There are definite advantages to creating a new city. The police and fire departments can be more responsive not to mention local government can be more attentive to the needs of a smaller group, but there are also some kinks and risks.

Johns Creek, Dunwoody, Brookhaven and Sandy Springs are just a few of the cities created in the past several years. Sandy Springs Mayor Eva Galambos says the reason why her residents did it was because they wanted more local control. She said the movement stemmed from a disenfranchisement and a feeling that they had no voice and were being exploited.

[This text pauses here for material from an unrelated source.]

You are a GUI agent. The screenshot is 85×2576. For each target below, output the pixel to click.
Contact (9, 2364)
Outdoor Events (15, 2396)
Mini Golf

Galambos said that lead to anger which built up until they final organized and created the city of Sandy Springs.

Local incorporation is experiencing popularity. In DeKalb County alone, Briarcliff, Tucker and Lavista Hills are all exploring the idea of becoming their own cities. So is a group called the Lakeside City Alliance.

Mary Kay Woodworth with the Alliance said they are exploring the option for an area that includes 20 square miles formed by Interstate 85, North Druid Hills Road and Stone Mountain Freeway. She said the two DeKalb County commissioner currently representing the area don't even live in the neighborhood.

Woodworth's concern is that the county can't make the critical decisions for the area if they don't intimately know the area.

The benefits are great, but Mary Galambos said communities must first make sure they can afford to be a city before setting out on the road to incorporation. She suggests staying with county utilities, as it is cheaper. She said it will also be a challenge to convince residents that taxes will increase.

The Lakeside City Alliance is waiting on the results of a feasibility student being conducted by the University of Georgia. The full report is expected to be release by the end of November.